In the midterm elections of 1994, Republicans swept both houses of Congress in a victory that ended 40 years of Democratic control of the House of Representatives. The GOP touted as its charter a “Contract with America,” a 10-point plan that called for, among other things, a balanced budget, welfare reform, a pullback on military support for U.N. peacekeeping, a 50% cut in tax on capital gains, and term limits for representatives and senators.
Newt Gingrich, the GOP leader and co-author of the contract, pronounced the results a revolution. “I think I am a transformational figure,” Gingrich said before the election. “I think I am trying to effect a change so large that the people who would be hurt by the change, the liberal Democratic machine, have a natural reaction – which gets wearying.”
And yet with the exception of a reform of welfare that became law two years later, the revolution failed to achieve the reordering of society that Gingrich envisioned. For that, credit goes to an opposition led by Sen. Ted Kennedy, who countered Republicans and held Bill Clinton, who as president reacted to the GOP sweep with a strategy of accommodation, in check.
I was reminded of all of this recently while reading a review by Jeff Madrick of “Lion of the Senate: When Ted Kennedy Rallied the Democrats in a GOP Congress,” a book by former Kennedy staffers Nick Littlefield and David Nexon. I plan to read it when I return to New York (there’s a copy on the shelf in the local branch of the public library), in part because Kennedy demonstrated how to curb the excesses of a majority. That may make the book a must-read for anyone who wonders how to function in a time of Trump.
So what explained Kennedy’s effectiveness?
He was tireless, according to Madrick (citing Littlefield and Nexon), who notes the intensity of preparation that the senator brought to issues. “He gathered groups of analysts and academics to debate the issues before he presented a new bill or had a meeting with the president, an opposition leader, or his fellow Democrats,” Madrick writes.
The congressional scholar Norm Ornstein, in his own review of Littlefield’s and Nexon’s book, recalls Kennedy this way:
Kennedy was a true workhorse who left the office every day with a huge, thick briefcase filled with bills and staff memos, and returned the next morning with all of them heavily annotated. He was genuinely passionate about social justice and indefatigable in trying to achieve results. He was a liberal ideologue but a supreme pragmatist, always seeking support across party lines and always willing to take a half, quarter or tenth of a loaf if that was necessary. He mastered the rules and norms of the Senate enough to use them to advantage in achieving his goals.
The senator knew how to legislate, which as Madrick explains, required the ability to keep your friends close and your enemies closer. According to Madrick:
Kennedy worked constantly, and if he had to make an intense effort to win over a senatorial colleague he did so. Sometimes he sang a song in a meeting, or he would memorize a thousand-word poem, as he did to win approval for federal funds to renovate the Longfellow House in Cambridge, Massachusetts. Mostly, he was a purposeful presence on the Senate floor or in the cloakroom, or he was visiting the offices of senators to form voting alliances to support his programs or defeat those of Republicans or right-wing Democrats.
Compared with Clinton, whose tendency was to triangulate, Kennedy clung to his convictions.

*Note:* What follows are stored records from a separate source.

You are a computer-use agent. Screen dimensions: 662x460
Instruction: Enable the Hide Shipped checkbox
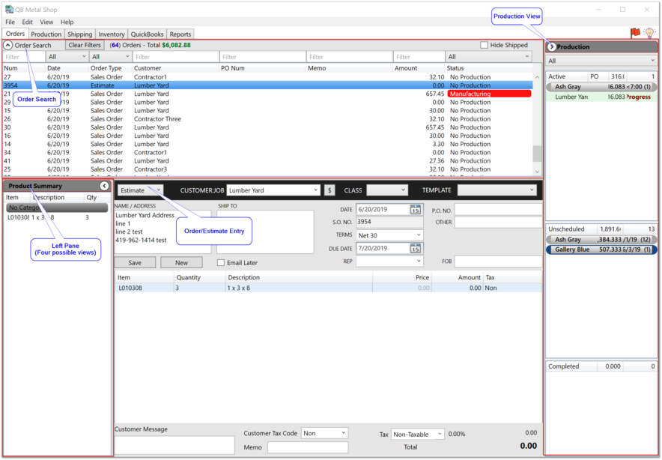484,46
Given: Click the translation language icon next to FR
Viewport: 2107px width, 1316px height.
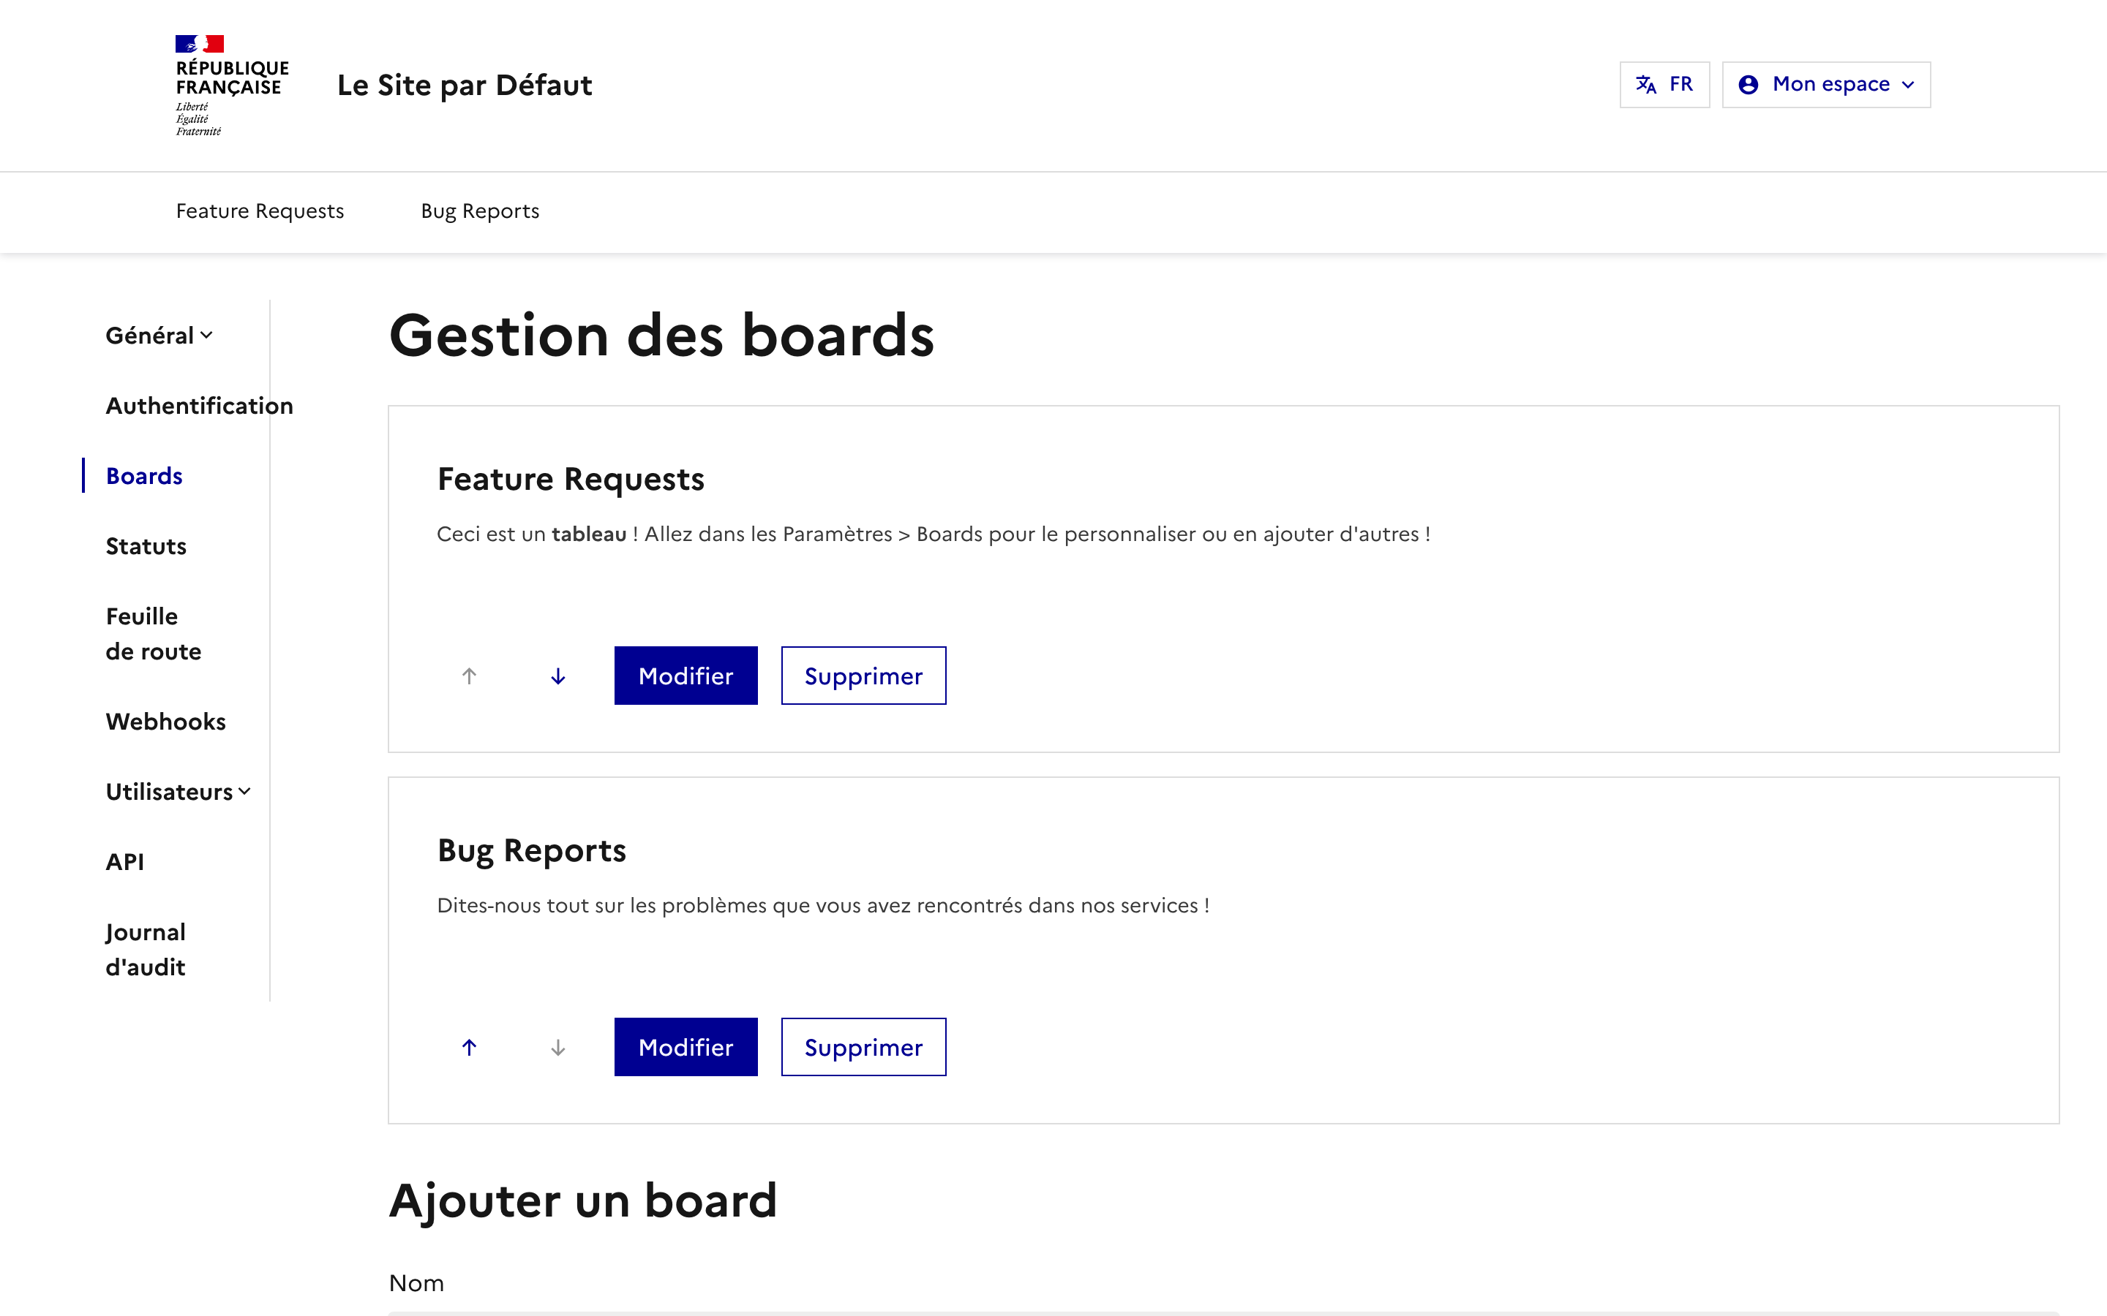Looking at the screenshot, I should click(x=1646, y=84).
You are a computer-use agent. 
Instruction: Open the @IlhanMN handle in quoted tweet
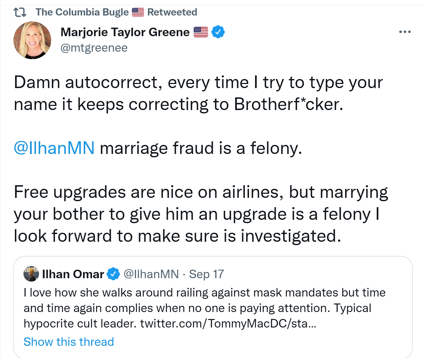point(151,274)
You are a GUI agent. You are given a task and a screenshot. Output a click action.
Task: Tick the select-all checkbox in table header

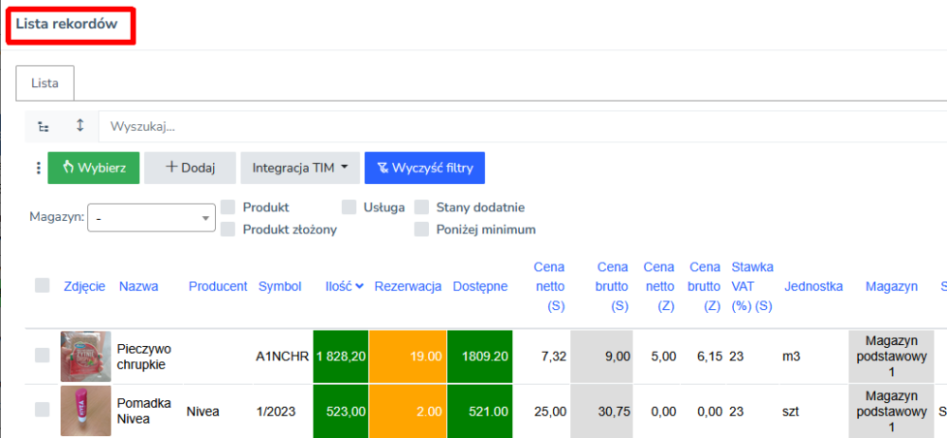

Madrick cites a speech by Kennedy on Jan. 11, 1995 at the National Press Club, as a call to arms by Kennedy to Democrats intimidated by the Republican landslide.
Though Madrick quotes form the speech, I recommend watching it. Kennedy, addressing a capital that is in the thrall of a GOP takeover, startles you by beginning seemingly in medias res:
I come here as a Democrat. I reject such qualifiers as New Democrat or Old Democrat or neo-Democrat. I am committed to the enduring principles of the Democratic Party, and I am proud of its great tradition of service to the people who are the heart and strength of this nation: working families and the middle class.
Though Republicans presented their proposals as the product of a revolution, the contract, as Madrick notes, “boiled down to major tax cuts for the wealthy, paid for by sharply cutting social programs, including Medicare benefits, and reducing federal government expenditures on education by up to 25 percent, with the announced goal of balancing the budget.”
With Kennedy in opposition, Democrats halted most of the Gingrich revolution, which would end four years later with Republicans losing seats and Gingrich resigning as speaker of the House (and his seat). In 1996, Kennedy helped pass an increase in the minimum wage. A year later, he co-sponsored legislation that expanded health insurance coverage for children.
Ornstein recalls the shift that Kennedy helped bring about. “The political process went from one where Gingrich and his troops were on their way to establishing a parallel presidency, seizing control of the initiative and the agenda immediately after the 104th Congress convened, to one where they were back on their heels after the disastrous government shutdowns and threats over the debt ceiling at the end of 1995 and the beginning of 1996, to a period of bipartisan legislating that lasted into 1997 before collapsing into the morass of impeachment politics,” Ornstein writes.